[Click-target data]
◇ ◇ ◇ ◇ ◇ ◇ ◇

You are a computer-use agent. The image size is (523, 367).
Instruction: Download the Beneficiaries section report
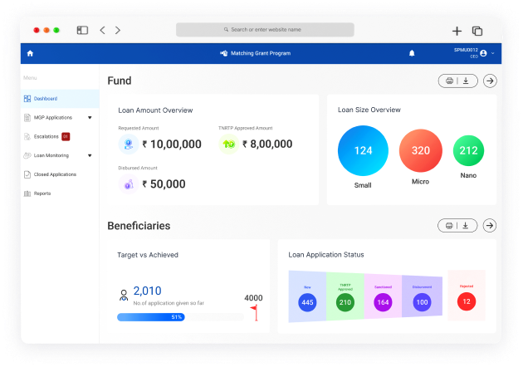pyautogui.click(x=466, y=225)
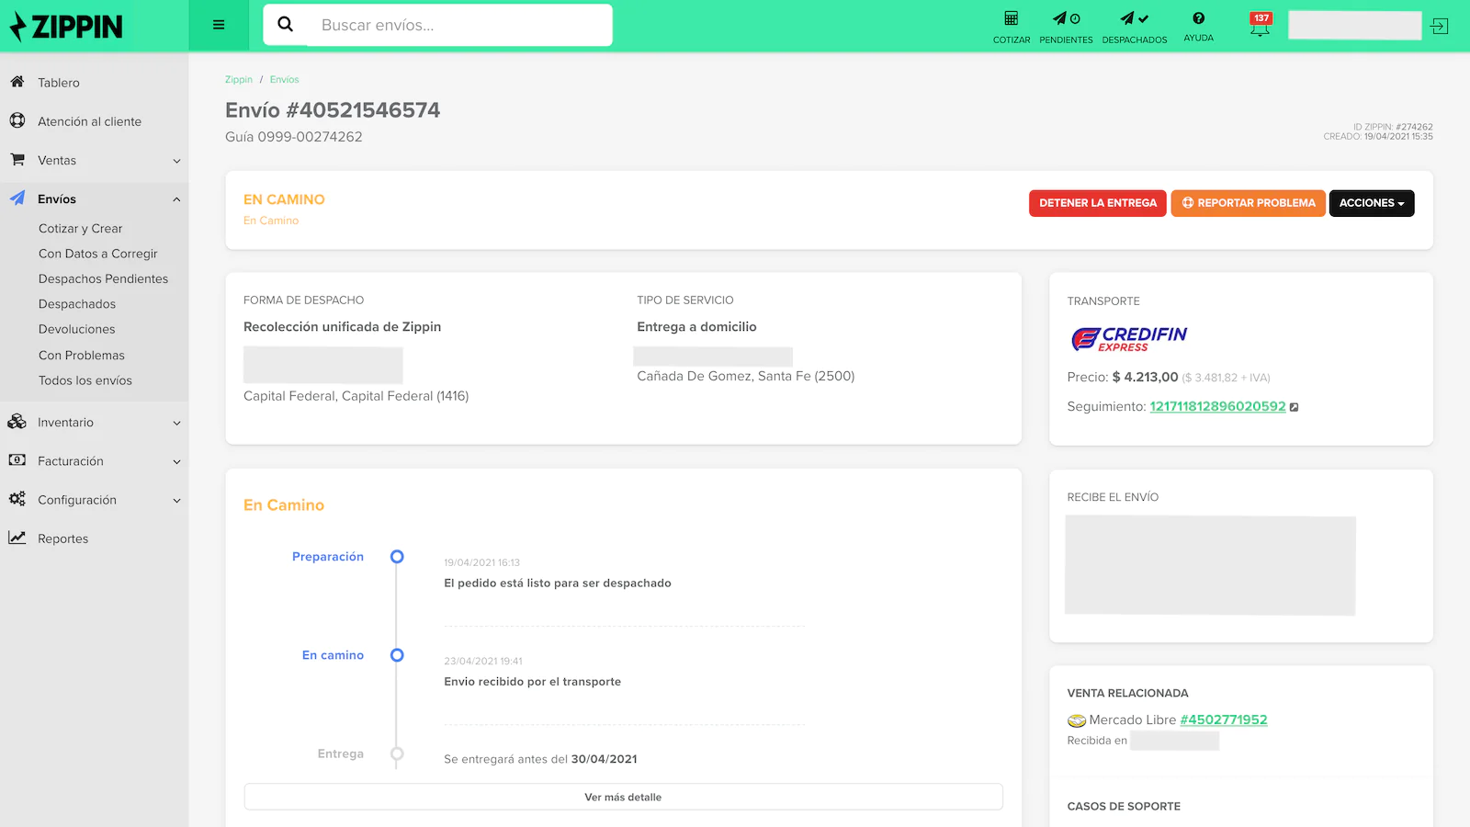Click the En camino timeline marker

pos(397,655)
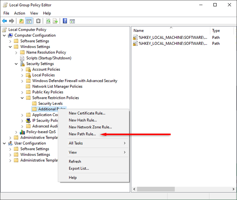
Task: Open the Action menu
Action: (19, 13)
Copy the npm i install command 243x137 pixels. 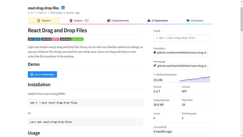pyautogui.click(x=181, y=38)
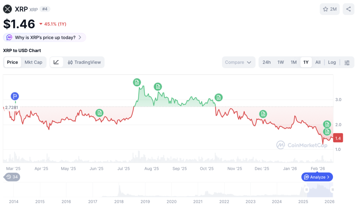357x215 pixels.
Task: Open chart settings sliders icon
Action: click(347, 63)
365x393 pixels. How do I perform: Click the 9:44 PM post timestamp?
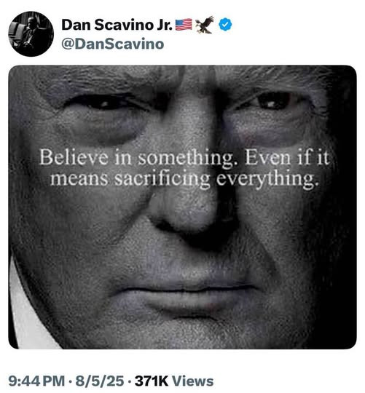point(36,381)
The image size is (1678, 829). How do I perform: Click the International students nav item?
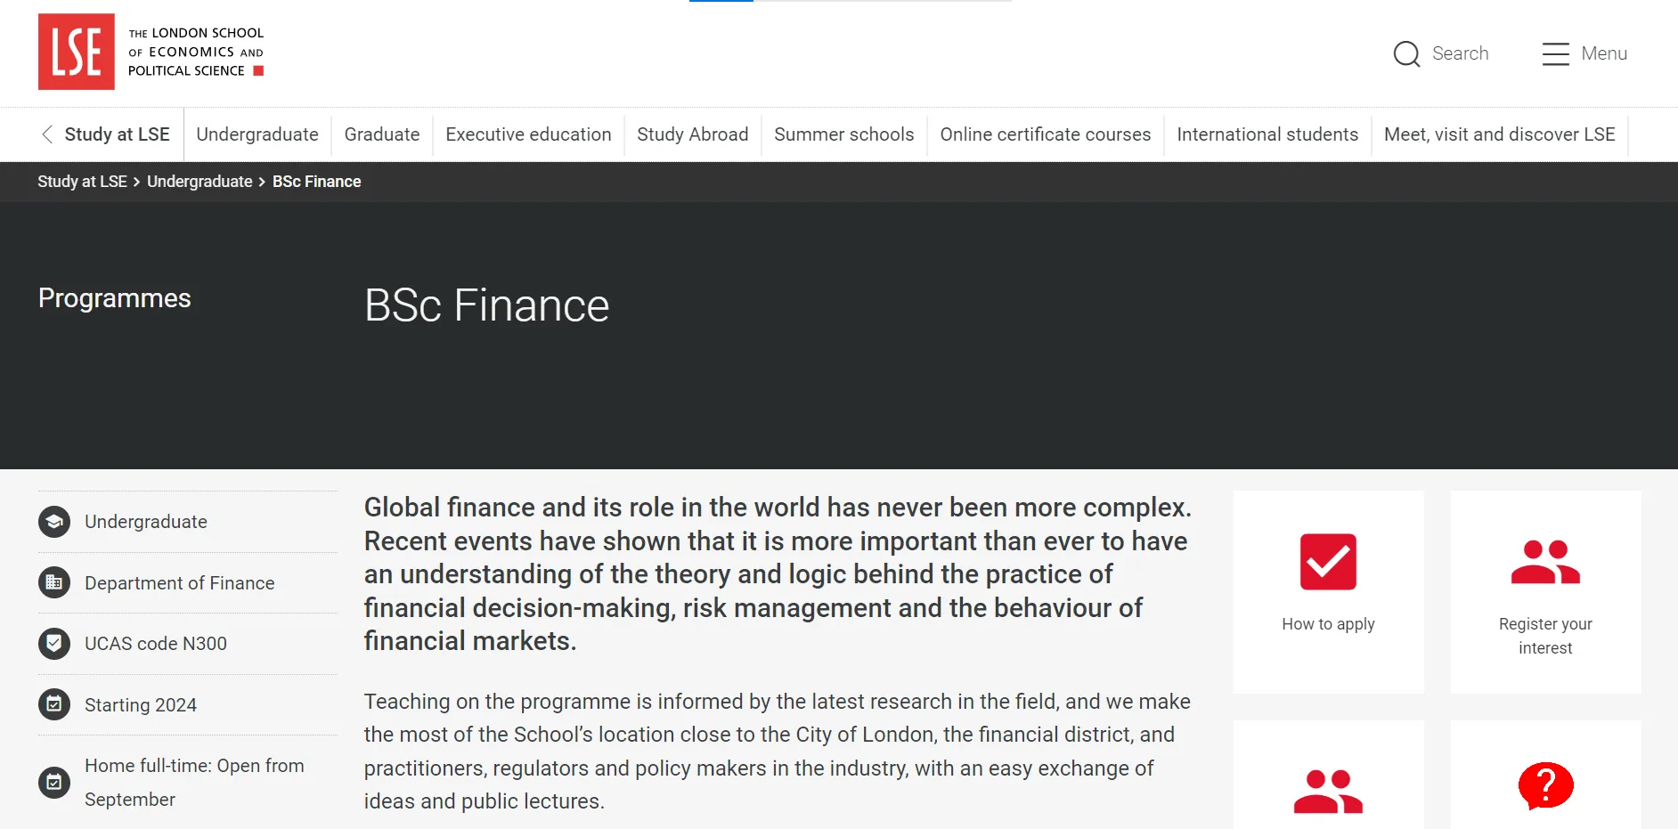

◇ ◇ ◇ ◇ ◇ ◇ ◇

Short problem:
Update the listing starting with the line containing "365x393 pixels. How" and going on through the end of the listing, changing "perform" to "carry out" and keeping everything else the same. Leave the pictures out.

Exercise answer:
365x393 pixels. How do I carry out: Click the 9:44 PM post timestamp?
point(36,381)
The image size is (1678, 829). How do I carry out: Click the International students nav item?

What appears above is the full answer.